Study abroad applications often ask for recommendation letters. When it comes to choosing a professor or boss to write it, choose someone that won’t just vouch for your academic abilities, but also your inquisitiveness or open-mindedness. Study abroad programs want students who will pass the classes, but they’re also looking for students who are willing to take in the culture of an entire country. They want students that won’t slouch on field trips or snore during theater visits. If there’s a class that you know you participated well in or where you demonstrated research or reading skills, choose those professors to write your recommendations. As always, ask sooner rather than later. You may not have a lot on your plate but professors get busy very fast. Talking in person is best but if that isn’t possible, send a polite e-mail.
The essay or personal statement is probably the most daunting part of the application process. However, study abroad essays are actually easy compared to most essays because your academics don’t have to be the highlight of the essay. While you can ― and should ― say how studying abroad fits into your career goals, it’s more important to emphasize why you want to study abroad in that specific country. Get personal. If you have any family ties to the country you want to study abroad in, such as that your family lives there and you’ve never gotten a chance to visit, say so. If a film, artist, musician, or writer inspired you to travel to this country, explain how. Most importantly, if you’ve never traveled outside of your hometown, say that! Study abroad programs want to give students who’ve never traveled before the opportunity to see the world, so don’t see your lack of travel as embarrassing. It’s actually a major boost. Before studying abroad in London, I’d never been to Europe, and I made sure to include this in my essay. You may think of it as a desperate thing to say, but it shows desire.

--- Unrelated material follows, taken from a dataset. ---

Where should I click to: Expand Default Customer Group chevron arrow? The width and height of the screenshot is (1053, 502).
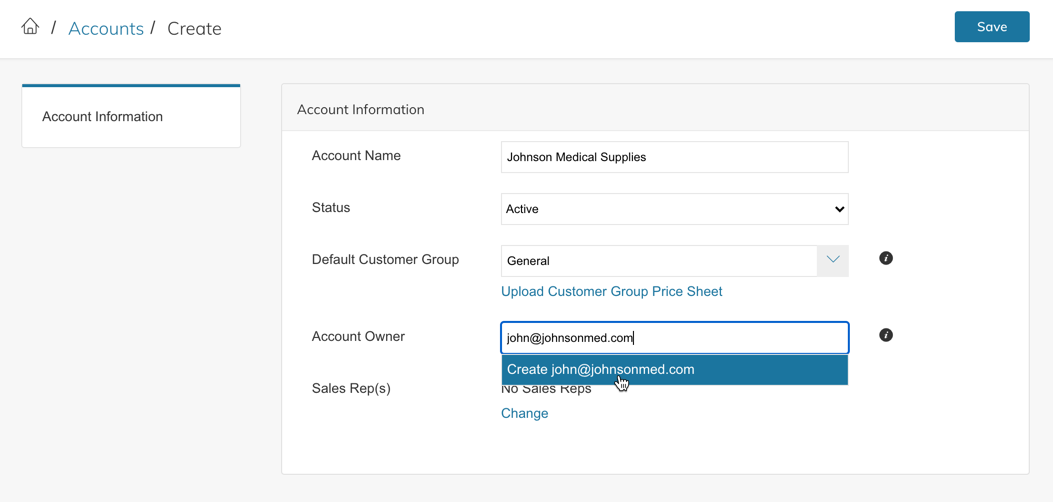[833, 260]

While you’re applying, make sure you’re also searching for scholarships, grants, or other financial aid to ease the cost. Studying abroad is an expense. If financial aid is necessary for you to study abroad, make sure to stay on top of any opportunities. Don’t let the fear of denial keep you from applying. As a student at a state university, scholarships and grants are cutthroat, which can be discouraging, but I still applied. Not bothering to apply means giving away the opportunity to make your life easier, or giving up the opportunity to study abroad for good. Visit your school’s financial aid office or website, or generic grant/scholarship sites to track financial aid opportunities for study abroad students.
The last step for success? Apply ASAP! Exams and assignments will pile up before you know it. You don’t want to miss out on studying abroad because you couldn’t find the time to apply. Set aside time daily or weekly to work on your application. You’ll be overseas in no time.